I love cooking, and the part I really enjoy is the preparation of the ingredients – which usually involves a lot of cutting and slicing. Last year I was given a high-quality chef’s knife. Wow, what a difference it made! It was really sharp, and it stayed sharp for a lot longer than the old hand-me-down knife I’d been using before. However, it’s now become quite dull. I’ve tried to sharpen it, but the edge isn’t quite the way it used to be. What would you recommend?



This may come as a surprise, but a sharp knife is a lot safer than a blunt one. The moment a knife is blunt, we tend to apply more force to the blade – which is never a good thing when slicing slippery or damp food.

The next few knife sharpening tips will highlight what you need to do to transform that blunt kitchen, hunting, or fishing knife into twice the blade it used to be, even when it was brand new!



  • A quality oilstone (ask for one at your local hardware store)
  • A can of Q20 or Qin-One
  • An old leather belt – the kind which has a back of raw leather
  • A rag and/or roller towel


1. Place your oilstone on a workbench or tabletop. You can use newspaper as a drop sheet if you’re worried about making a mess. Most oilstones will  have two sides: a smooth half, and a slightly rougher side.
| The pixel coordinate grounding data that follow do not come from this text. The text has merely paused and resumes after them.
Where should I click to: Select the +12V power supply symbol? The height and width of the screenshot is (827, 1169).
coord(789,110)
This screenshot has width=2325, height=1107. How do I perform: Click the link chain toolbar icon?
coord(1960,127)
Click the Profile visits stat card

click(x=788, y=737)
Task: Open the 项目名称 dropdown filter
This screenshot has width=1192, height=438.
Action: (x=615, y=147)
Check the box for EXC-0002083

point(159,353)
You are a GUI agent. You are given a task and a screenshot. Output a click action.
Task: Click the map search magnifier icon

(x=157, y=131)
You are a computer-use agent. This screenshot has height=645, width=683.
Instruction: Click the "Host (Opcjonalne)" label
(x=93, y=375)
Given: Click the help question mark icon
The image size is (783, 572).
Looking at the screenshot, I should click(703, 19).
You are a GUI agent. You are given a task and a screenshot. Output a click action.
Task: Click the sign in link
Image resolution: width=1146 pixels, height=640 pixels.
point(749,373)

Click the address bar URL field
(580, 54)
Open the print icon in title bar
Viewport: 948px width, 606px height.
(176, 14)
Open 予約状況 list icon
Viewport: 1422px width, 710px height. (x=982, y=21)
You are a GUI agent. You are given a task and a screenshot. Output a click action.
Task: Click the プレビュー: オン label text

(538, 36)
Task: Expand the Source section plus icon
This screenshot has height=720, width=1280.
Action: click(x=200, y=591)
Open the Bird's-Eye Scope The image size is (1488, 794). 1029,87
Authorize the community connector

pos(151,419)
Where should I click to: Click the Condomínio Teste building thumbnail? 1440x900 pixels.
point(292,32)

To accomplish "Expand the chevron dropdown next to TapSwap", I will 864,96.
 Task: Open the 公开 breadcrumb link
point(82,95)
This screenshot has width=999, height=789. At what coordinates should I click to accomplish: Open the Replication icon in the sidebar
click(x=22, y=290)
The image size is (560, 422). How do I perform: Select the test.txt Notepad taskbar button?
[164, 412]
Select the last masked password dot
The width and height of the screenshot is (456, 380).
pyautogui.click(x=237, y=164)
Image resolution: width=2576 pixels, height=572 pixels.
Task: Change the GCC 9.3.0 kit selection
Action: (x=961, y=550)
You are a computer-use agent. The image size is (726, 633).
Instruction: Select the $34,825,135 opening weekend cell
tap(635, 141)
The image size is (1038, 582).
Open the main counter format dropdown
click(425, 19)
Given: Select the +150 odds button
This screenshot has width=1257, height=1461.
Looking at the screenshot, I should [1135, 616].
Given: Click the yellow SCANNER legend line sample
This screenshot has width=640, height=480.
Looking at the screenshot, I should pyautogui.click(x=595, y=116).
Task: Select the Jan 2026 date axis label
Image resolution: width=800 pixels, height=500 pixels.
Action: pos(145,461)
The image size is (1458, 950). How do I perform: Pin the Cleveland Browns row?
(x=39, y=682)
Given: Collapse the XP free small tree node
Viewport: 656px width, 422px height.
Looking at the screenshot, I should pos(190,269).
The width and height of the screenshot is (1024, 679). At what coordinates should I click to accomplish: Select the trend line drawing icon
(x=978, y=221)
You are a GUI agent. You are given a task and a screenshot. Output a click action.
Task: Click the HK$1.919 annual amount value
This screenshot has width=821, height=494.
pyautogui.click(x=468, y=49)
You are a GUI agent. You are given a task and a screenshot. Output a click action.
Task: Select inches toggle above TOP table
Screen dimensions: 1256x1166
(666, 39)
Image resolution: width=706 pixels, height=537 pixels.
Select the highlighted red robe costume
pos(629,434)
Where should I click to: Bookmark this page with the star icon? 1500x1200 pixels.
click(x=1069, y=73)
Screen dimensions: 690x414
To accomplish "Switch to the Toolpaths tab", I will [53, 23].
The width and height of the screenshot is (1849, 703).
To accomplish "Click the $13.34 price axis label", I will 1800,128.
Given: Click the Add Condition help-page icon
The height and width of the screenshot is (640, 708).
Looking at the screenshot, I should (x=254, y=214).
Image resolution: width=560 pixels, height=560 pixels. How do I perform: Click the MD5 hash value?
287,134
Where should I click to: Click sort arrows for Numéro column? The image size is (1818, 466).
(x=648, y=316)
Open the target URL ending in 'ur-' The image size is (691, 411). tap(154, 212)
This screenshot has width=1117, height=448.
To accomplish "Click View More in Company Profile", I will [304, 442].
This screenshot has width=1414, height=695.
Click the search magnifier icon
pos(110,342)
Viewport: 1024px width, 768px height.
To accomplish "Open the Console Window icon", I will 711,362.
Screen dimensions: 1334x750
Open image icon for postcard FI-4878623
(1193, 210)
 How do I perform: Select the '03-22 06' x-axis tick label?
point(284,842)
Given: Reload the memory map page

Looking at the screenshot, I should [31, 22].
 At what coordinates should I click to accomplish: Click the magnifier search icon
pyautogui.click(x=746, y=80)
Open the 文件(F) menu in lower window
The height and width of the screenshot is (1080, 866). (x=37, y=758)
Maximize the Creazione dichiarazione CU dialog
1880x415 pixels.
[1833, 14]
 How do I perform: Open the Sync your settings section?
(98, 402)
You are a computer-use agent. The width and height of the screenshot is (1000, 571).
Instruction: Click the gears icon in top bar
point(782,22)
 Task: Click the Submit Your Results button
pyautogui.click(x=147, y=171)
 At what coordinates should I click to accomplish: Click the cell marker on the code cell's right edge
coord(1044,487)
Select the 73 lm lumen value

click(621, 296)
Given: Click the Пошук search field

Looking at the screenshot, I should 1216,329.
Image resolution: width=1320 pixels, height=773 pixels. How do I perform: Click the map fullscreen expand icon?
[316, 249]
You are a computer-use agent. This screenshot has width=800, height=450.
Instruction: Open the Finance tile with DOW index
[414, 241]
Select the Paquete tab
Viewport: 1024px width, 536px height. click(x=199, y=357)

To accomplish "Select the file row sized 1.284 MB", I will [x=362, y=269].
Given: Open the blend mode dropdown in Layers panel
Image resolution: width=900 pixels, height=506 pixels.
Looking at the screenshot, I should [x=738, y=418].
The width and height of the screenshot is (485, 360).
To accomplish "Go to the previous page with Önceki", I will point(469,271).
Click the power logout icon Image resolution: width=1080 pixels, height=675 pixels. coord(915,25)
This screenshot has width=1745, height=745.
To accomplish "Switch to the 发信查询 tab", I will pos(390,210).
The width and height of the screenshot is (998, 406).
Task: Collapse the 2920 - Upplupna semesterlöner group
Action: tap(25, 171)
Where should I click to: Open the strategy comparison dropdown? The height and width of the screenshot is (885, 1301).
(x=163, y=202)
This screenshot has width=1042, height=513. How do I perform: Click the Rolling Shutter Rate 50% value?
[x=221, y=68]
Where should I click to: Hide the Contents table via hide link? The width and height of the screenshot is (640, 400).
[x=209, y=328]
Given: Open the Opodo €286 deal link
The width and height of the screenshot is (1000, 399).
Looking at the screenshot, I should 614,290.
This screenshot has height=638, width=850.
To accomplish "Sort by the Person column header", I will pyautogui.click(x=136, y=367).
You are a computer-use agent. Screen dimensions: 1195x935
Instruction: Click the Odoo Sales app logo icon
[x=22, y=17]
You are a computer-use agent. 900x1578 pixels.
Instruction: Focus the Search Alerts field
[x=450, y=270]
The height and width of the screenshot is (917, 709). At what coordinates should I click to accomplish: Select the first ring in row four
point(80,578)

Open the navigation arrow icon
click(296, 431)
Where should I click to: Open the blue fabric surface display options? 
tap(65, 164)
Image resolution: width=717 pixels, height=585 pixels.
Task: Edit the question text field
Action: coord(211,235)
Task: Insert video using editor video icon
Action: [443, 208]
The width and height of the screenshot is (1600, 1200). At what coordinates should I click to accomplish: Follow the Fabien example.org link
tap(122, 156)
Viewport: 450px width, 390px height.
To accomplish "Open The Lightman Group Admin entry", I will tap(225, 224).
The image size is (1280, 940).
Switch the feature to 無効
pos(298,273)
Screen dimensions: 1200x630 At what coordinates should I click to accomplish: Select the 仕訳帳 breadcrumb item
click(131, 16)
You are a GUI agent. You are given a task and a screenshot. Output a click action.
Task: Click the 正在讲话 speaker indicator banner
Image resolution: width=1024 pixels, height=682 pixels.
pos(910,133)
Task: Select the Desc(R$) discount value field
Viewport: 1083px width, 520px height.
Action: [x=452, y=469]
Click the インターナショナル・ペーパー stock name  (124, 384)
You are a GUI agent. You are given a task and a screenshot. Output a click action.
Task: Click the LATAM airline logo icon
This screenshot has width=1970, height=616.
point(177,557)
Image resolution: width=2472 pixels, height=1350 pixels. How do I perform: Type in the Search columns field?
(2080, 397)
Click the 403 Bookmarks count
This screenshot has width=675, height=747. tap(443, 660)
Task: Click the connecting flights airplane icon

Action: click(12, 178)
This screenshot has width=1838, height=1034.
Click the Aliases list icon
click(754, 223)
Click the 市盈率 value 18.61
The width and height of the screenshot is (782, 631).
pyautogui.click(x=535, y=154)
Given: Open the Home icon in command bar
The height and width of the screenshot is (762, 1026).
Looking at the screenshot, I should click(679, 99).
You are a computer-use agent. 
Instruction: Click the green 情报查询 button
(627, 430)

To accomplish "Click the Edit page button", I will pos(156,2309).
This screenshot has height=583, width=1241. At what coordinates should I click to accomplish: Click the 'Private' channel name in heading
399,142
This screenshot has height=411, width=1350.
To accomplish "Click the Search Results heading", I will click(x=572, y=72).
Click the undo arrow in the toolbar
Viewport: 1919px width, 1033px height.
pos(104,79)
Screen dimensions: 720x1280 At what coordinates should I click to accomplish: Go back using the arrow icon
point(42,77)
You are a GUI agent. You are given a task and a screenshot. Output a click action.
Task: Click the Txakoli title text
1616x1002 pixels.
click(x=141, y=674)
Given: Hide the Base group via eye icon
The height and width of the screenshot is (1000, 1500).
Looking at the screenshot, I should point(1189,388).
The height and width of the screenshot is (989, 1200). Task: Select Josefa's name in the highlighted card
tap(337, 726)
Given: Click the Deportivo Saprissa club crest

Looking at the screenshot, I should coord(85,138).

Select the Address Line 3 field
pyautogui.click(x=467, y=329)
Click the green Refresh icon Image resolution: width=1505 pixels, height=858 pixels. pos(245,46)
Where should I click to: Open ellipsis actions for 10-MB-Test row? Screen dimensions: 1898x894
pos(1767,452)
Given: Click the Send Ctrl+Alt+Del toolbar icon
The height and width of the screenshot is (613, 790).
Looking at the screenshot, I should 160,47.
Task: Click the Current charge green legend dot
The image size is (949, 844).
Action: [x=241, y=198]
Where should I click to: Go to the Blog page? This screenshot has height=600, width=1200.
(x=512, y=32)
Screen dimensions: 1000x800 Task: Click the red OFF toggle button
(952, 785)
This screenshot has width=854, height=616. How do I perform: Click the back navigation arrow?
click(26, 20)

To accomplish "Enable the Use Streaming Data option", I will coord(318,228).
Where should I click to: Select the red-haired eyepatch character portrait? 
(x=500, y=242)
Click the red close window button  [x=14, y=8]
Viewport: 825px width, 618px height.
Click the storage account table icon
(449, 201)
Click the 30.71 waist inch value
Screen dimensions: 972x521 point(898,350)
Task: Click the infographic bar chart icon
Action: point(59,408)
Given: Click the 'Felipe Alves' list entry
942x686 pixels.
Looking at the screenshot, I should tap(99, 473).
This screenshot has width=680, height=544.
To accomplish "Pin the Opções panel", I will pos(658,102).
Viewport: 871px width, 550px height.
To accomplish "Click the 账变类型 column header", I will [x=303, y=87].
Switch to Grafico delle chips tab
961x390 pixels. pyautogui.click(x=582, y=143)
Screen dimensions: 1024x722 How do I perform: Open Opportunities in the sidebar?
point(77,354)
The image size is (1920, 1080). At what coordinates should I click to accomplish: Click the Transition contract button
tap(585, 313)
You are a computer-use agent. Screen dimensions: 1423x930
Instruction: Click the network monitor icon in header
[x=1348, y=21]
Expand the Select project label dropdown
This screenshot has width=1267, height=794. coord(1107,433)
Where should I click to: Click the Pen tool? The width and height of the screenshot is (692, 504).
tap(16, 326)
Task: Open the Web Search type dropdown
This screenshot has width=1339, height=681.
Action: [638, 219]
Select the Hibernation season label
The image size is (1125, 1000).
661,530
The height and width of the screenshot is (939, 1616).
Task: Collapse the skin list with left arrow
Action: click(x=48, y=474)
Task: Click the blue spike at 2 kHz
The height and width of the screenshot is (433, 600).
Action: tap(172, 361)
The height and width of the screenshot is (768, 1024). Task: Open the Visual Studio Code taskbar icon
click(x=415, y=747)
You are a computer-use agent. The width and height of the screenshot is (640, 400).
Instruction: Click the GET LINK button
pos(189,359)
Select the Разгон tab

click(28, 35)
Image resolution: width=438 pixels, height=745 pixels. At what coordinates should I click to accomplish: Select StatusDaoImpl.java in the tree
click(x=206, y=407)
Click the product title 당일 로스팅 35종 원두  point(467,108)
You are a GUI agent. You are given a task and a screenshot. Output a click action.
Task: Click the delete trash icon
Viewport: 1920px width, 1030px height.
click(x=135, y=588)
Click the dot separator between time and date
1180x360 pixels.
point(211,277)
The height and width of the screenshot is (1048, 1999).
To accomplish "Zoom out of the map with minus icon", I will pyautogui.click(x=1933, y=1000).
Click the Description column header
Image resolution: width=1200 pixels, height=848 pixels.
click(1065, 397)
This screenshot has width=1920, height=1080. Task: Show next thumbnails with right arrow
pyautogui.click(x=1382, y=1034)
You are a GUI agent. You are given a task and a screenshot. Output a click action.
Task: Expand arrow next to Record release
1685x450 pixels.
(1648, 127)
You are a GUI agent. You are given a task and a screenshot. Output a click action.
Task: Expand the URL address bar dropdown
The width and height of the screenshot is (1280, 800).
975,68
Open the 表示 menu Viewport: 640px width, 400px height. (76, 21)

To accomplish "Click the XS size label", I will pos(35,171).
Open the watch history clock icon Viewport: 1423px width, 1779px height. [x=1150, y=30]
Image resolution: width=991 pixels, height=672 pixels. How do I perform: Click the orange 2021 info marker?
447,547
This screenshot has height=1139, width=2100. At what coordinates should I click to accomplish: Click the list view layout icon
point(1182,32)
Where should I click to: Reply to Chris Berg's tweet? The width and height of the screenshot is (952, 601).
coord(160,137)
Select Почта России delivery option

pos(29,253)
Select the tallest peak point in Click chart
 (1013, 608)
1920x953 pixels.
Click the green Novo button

If your knife is only slightly blunt, use the smooth side of the oilstone; if it’s seriously blunt and rounded, use the rough side first.

2. Saturate the oilstone surface with a good squirt of Q20 – make sure that there are some pools on the surface. (A new oilstone may take quite a lot to saturate it). You can also use Qin-ONE, which is a slightly thicker oil so it won’t dissolve into the stone as quick.


If the oilstone is brand new it may soak up a lot of Q20 before it starts to pool.

DIY knife sharpening

Qin-ONE can also be used to sharpen your knives, and, because it’s a slightly thicker oil, you won’t need as much.

3. Holding your knife at no more than a 15-degree angle to the oilstone, draw it back and forth along the stone, and weave the blade from side to side at the same time so that you’re sharpening the entire length of the blade.

Use MODERATE downward pressure; make sure that you always have a controlled grip, and don’t get your fingers ahead of the blade. If the Q20 dries out, apply more.

4. Turn your knife over, apply more Q20 and repeat the process.


5. Wipe the blade clean. You should feel the rag snagging on tiny burrs along one edge of the blade. If the dull edge has gone, proceed to step six. If the edge is still noticeably blunt, keep drawing the knife back and forth on the stone.


6. Using VERY LIGHT downward pressure, repeat steps three and four. What we’re trying to do is reduce the degree of burring along the edge; which is why you want to keep the pressure very light on the blade.

7. Now here’s where the “secret” ingredient to knife sharpening comes into play

Wipe the blade clean again. Place the buckle-end of the belt in a vice, or, hook it over something firm. Then, draw the blade (away from the edge) along the raw backside of the belt.

This is known as ‘stropping’. You want to keep the angle of the blade at the exact bevel of the knife’s edge. Count the number of times you strop on one side, and be sure to do an equal number on the other side. The stropping removes the burrs along the knife’s edge and renders your blade razor-sharp.

In the future, if you strop regularly, you won’t have to go through the entire knife-sharpening process each time. In other words, regular stropping will keep your knives sharper for longer.


8. Wipe your oilstone clean, and be sure to wash any residual Q20 off your knife before using it in the kitchen again.

The abovementioned technique can be applied to most non-serrated knives.